Today’s Front Line Hero is Lutheran Social Services of Wisconsin and Upper Michigan, which is promoting diversity and inclusion through servant leadership.
LSS of Wisconsin and Upper Michigan CEO Héctor Colón wrote a recent op-ed in the Milwaukee Business Journal. In his op-ed, Colón calls on business leaders to adopt characteristics of a servant leader to create a work environment that welcomes open conversation about race and effectively promotes equity.
Colón says that after events like the death of George Floyd and discussions about racial equity that follow, well-intended leaders are compelled to “change policies, develop affinity groups, and require training” within the organizations they lead. Unfortunately, these programs and typical ways of addressing racial inequity have shown to be ineffective. With an organizational commitment to race equity, LSS of Wisconsin and Upper Michigan has chosen to look at diversity and inclusion differently. Colón is looking to “Ten Characteristics of Effective, Caring Leaders” by Larry Spears. This article suggests enhancing diversity and inclusion programs with five characteristics: awareness, listening, healing, empathy, and commitment to the growth of people.
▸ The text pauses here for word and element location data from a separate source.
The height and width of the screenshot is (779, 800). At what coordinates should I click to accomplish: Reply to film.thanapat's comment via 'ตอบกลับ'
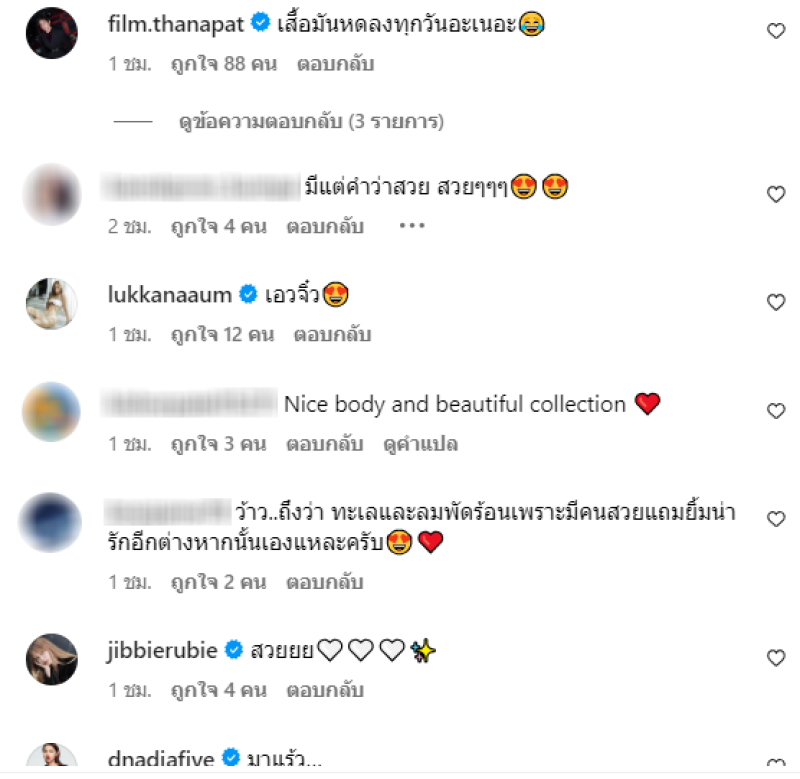pyautogui.click(x=336, y=64)
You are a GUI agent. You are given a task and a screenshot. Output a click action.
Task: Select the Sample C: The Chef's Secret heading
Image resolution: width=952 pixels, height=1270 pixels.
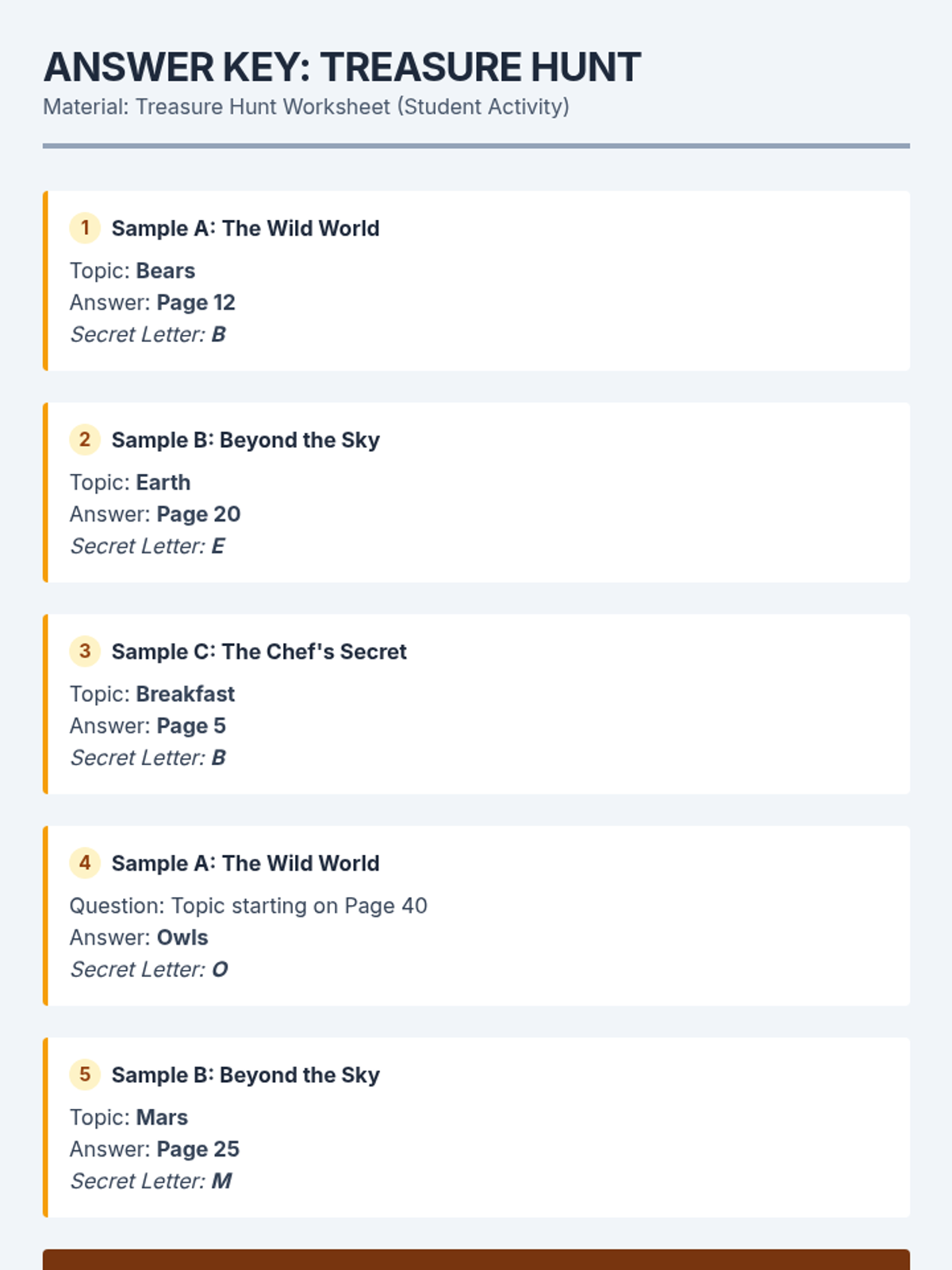point(259,652)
Héctor Colón believes that self-awareness is critical, and “foundational to authentic relationships” which are at the center of in-depth conversations and openness to growing and changing. He is working to create an environment that encourages self-reflection, and listening rather than top down approaches to addressing racial inequity; he believes this collaborative approach can help foster healing. Colón suggests to readers of his op-ed that they find safe places with people with whom they can share their hurts, and find ways to connect with others who have different past experiences, so they can learn to empathize with people who are different from themselves.
Thank you to LSS of Wisconsin and Upper Michigan for your ongoing commitment to racial equity, and to CEO Héctor Colón for leading the organization thoughtfully through this critical time of self-reflection.